What to work on: Using the records that follow, copy every line containing the word "will".

Dataset extract:
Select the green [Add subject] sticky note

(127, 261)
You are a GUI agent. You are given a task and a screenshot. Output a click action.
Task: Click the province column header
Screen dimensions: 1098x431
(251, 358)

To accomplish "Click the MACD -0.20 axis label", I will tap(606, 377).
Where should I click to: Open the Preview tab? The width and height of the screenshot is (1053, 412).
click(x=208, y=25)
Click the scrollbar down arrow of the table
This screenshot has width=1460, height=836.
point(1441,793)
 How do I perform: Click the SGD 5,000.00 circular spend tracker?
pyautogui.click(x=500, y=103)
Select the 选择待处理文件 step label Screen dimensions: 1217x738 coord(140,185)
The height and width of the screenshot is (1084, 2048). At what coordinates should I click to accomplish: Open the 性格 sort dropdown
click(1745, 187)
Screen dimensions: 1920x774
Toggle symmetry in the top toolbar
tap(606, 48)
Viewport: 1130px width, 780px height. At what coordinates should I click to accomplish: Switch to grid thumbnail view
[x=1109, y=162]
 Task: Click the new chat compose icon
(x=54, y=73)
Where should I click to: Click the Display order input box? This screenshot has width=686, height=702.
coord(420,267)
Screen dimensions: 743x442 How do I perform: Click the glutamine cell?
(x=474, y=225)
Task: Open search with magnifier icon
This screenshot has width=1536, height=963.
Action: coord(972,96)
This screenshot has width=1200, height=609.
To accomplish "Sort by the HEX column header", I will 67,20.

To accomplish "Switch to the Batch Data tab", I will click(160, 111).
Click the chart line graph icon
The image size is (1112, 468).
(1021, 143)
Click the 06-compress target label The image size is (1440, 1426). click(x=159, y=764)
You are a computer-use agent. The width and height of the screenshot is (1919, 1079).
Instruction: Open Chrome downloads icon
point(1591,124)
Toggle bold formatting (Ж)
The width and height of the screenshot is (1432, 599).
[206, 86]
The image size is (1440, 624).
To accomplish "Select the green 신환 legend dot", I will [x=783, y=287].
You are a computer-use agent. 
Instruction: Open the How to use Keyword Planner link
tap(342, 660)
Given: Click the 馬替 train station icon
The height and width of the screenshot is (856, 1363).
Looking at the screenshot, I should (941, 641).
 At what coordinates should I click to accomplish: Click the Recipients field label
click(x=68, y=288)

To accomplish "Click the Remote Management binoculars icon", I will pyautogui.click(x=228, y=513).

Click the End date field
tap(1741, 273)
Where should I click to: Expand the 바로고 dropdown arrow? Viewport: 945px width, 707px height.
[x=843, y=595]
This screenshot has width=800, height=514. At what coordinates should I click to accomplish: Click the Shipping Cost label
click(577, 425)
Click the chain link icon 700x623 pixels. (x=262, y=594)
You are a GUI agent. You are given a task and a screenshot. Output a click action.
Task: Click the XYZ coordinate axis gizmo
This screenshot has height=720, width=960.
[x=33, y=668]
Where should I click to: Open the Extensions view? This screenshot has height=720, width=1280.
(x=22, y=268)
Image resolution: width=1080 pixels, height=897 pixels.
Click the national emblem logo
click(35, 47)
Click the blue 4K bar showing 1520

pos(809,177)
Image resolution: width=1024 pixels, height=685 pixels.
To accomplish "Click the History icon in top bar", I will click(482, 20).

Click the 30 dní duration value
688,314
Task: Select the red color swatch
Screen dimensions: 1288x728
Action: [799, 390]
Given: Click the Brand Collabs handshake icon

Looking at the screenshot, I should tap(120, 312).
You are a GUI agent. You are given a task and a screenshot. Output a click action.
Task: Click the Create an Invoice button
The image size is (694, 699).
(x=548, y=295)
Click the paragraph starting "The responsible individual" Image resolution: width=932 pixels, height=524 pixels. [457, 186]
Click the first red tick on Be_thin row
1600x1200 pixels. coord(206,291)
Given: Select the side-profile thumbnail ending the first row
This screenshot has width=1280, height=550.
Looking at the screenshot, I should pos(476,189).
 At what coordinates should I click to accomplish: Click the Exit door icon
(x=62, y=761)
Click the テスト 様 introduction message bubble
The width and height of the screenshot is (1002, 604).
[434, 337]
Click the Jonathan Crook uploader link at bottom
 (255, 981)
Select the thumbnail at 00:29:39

Solution:
To accomplish "Click the MACD -0.20 axis label", I will tap(606, 377).
To accomplish "Sort by the HEX column header", I will 67,20.
To accomplish "Switch to the Batch Data tab", I will click(160, 111).
To accomplish "Select the green 신환 legend dot", I will [x=783, y=287].
To accomplish "Click the Remote Management binoculars icon", I will pyautogui.click(x=228, y=513).
To accomplish "Click the History icon in top bar", I will click(482, 20).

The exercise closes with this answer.